▶ [What you will do]: Could you copy the data from the line containing "Select the 最低月付 2785 起 price link" through the end of the data, requests included, but multiply every coordinate in the answers by 2.5 and round each to a whole number, with halves going up? Leave the pictures out.

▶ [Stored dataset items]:
▼▼▼
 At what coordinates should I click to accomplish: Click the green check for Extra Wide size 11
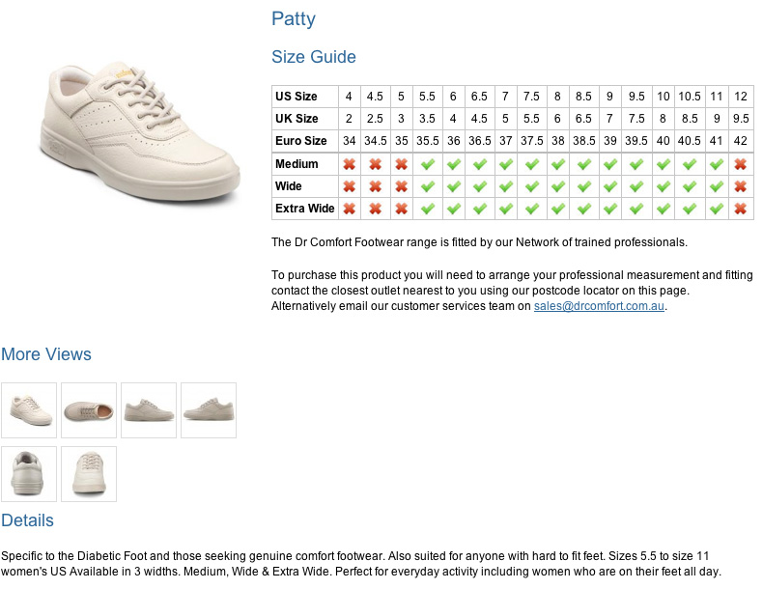716,209
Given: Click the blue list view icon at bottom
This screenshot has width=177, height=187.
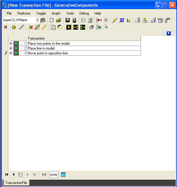Looking at the screenshot, I should click(63, 175).
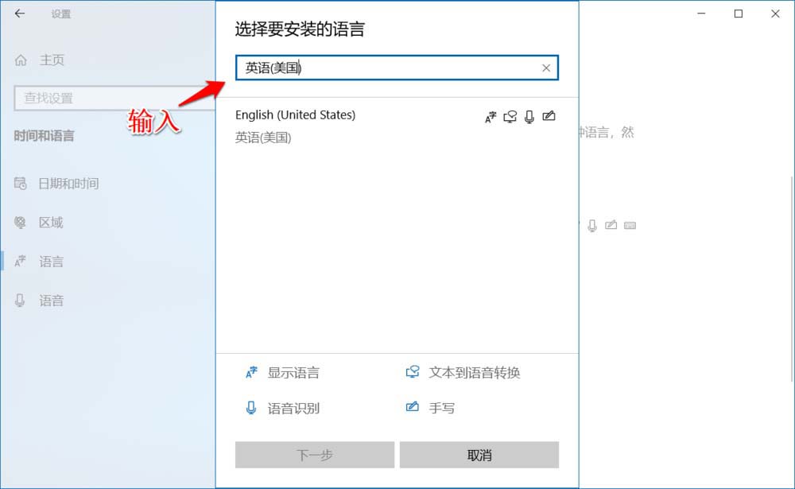Go to 主页 home in the sidebar
The height and width of the screenshot is (489, 795).
coord(51,60)
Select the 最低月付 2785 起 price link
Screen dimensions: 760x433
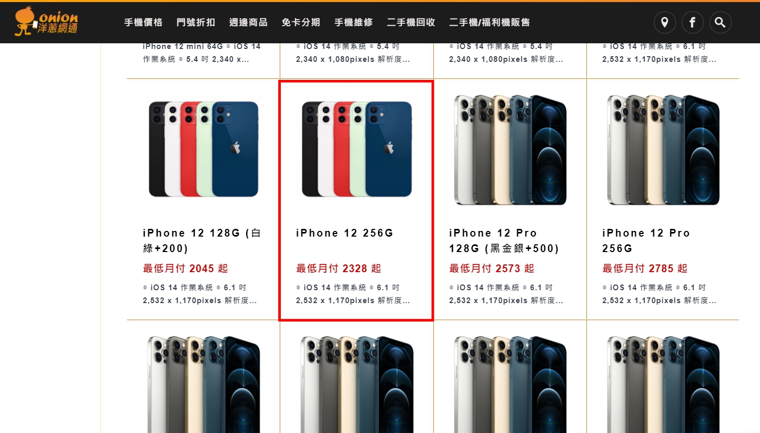tap(645, 269)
▲▲▲
▶ [Full response]:
Select the 最低月付 2785 起 price link
Screen dimensions: 760x433
tap(1613, 673)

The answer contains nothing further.